How to Buy a Love of Reading

To Carley Wells, words are the enemy. Her tutor’s innumerable SAT flashcards. Her personal trainer’s “fifty-seven pounds overweight” assessment. And the endless reading assignments from her English teacher, Mr. Nagel. When Nagel reports to her parents that she has answered “What is your favorite book” with “Never met one I liked,” they decide to fix what he calls her “intellectual impoverishment.” They will commission a book to be written just for her—one she’ll have to love—that will impress her teacher and the whole town of Fox Glen with their family’s devotion to the arts. They will be patrons— the Medicis of Long Island. They will buy their daughter The Love Of Reading.
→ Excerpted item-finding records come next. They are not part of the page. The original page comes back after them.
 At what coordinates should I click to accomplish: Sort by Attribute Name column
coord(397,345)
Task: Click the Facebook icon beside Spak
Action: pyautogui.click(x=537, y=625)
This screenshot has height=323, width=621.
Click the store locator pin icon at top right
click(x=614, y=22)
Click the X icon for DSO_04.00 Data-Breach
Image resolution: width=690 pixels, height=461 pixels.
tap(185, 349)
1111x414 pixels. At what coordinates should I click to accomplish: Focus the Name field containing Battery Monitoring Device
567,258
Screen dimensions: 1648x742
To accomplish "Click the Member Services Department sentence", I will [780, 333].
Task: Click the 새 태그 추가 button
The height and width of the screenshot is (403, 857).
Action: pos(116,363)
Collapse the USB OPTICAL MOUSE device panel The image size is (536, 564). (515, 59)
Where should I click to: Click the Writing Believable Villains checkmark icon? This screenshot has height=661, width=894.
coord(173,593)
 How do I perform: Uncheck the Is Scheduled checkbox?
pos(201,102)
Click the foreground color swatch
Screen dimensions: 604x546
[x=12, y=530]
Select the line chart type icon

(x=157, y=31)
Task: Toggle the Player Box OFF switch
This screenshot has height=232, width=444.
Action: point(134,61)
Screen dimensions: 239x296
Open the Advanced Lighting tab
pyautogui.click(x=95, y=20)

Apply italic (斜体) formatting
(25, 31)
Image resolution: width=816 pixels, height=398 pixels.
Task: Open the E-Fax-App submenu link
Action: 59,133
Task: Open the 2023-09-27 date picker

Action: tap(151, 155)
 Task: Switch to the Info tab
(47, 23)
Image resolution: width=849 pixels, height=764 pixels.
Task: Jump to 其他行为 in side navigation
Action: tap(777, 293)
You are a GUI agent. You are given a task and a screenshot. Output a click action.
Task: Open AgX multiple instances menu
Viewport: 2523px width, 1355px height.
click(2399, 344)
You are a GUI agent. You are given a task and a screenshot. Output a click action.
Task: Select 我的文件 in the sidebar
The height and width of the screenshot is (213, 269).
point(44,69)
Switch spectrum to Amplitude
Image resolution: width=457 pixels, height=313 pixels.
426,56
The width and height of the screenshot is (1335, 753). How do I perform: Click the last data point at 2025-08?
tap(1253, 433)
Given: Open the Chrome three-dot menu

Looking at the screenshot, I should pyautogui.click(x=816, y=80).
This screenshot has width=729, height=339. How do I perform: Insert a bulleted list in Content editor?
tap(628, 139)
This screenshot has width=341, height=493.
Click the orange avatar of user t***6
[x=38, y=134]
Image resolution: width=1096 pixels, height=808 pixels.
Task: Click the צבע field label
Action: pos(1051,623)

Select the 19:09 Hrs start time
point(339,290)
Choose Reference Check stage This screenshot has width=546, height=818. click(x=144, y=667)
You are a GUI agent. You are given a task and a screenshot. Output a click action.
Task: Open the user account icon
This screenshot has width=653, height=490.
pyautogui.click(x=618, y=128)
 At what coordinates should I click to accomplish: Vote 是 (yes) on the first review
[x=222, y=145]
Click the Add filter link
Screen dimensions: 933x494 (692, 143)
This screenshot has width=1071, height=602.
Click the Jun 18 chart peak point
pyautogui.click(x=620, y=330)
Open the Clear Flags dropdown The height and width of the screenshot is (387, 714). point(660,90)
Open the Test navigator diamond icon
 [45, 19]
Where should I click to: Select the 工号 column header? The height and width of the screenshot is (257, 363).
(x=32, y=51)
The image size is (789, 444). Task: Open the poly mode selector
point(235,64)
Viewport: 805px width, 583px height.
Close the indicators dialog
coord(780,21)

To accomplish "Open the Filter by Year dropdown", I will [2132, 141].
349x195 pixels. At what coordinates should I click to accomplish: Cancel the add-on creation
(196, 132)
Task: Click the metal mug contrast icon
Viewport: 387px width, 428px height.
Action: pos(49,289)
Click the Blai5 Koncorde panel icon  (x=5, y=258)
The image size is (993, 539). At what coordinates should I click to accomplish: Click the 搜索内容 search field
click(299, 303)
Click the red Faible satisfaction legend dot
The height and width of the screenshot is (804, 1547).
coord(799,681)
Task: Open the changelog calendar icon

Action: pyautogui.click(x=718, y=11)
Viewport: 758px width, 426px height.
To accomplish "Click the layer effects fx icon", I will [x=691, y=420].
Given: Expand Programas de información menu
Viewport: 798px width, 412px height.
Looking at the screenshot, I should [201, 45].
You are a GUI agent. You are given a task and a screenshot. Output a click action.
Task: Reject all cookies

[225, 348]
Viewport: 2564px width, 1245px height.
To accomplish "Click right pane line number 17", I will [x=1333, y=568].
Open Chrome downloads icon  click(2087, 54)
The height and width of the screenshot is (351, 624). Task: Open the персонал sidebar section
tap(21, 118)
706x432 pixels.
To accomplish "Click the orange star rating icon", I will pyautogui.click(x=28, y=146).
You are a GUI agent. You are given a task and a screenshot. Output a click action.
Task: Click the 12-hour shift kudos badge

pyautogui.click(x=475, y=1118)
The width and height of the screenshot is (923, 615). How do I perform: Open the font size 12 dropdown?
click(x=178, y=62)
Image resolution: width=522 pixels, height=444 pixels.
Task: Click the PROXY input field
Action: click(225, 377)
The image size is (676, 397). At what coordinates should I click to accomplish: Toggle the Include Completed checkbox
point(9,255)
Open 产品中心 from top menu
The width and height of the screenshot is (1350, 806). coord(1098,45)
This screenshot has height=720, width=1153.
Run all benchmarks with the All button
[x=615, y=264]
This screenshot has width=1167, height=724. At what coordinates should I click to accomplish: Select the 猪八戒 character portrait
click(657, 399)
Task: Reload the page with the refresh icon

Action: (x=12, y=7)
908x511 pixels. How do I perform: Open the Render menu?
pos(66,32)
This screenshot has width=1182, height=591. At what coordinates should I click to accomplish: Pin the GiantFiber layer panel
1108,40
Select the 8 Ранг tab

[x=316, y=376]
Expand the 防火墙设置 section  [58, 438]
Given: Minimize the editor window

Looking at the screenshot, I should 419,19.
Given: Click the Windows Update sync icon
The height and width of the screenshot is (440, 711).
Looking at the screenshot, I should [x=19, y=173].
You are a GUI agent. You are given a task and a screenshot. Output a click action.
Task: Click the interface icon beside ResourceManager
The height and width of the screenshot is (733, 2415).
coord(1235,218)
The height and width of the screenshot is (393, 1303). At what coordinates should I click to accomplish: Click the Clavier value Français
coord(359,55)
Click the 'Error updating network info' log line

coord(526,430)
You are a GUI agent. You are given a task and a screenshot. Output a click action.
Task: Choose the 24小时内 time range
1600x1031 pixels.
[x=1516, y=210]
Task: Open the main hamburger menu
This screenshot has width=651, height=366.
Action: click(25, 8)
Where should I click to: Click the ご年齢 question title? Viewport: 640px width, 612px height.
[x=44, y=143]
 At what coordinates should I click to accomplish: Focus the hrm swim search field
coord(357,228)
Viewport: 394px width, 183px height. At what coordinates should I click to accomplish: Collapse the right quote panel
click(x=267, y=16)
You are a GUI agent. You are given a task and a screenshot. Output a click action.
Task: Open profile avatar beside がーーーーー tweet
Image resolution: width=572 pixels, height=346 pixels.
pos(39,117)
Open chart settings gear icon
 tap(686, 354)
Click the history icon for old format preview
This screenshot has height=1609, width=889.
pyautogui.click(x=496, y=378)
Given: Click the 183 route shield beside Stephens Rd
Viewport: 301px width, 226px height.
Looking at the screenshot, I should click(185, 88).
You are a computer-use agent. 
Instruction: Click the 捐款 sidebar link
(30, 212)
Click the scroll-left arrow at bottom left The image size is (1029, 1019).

Impossible though it is for Carley to imagine loving books, she is in love with a young bibliophile who cares about them more than anything. Anything, that is, but a good bottle of scotch. Hunter Cay, Carley’s best friend and Fox Glen’s resident golden boy, is becoming a stranger to her lately as he drowns himself in F. Scott Fitzgerald, booze, and Vicodin.

When the Wellses move writer Bree McEnroy—author of a failed meta-novel about Odysseus’ failed journey home through the Internet—into their mansion to write Carley’s book, Carley’s sole interest in the project is to distract Hunter from drinking and give them something to share. But as Hunter’s behavior becomes erratic and dangerous, she finds herself increasingly drawn into the fictional world Bree has created, and begins to understand for the first time the power of stories—those we read, those we want to believe in, and most of all, those we tell ourselves about ourselves. Stories powerful enough to destroy a person. Or save her.

Gossip Girl meets literature! Well, that's what my sister told me. And you know she was right. I'm not a fan of the show, but I've heard all about it. But back to the book...

I found it hard to get into the book early on, mainly because I thought the characters were lacking substance. But I kept on reading, and those characters that I thought of as shallow suddenly became interesting and full of complexities. Carley, a rich girl with a weight problem, who loves to watch TV and who cares for Hunter no matter what, and in her own way the she helps Bree discover a few things about herself. And Hunter the golden boy, who is fascinated with literature but has a addiction to alcohol and prescriptions drugs.

The story itself was entertaining, full of highs and lows, but it was also funny. And I loved the way the book ended. I enjoyed the concept of the book within a book. Even though I couldn't understand the story that Bree was trying to convey.

How to Buy a Love of Reading by Tanya Egan Gibson (4/5) General Fiction; Published: Dutton Adult (5/2009); New Author; 2009 100 + Reading Challenge (74);

1 comment:

Nise' said...

I've got this one on my TBR list, good to know it may take a bit to get into it. Thanks for a great review.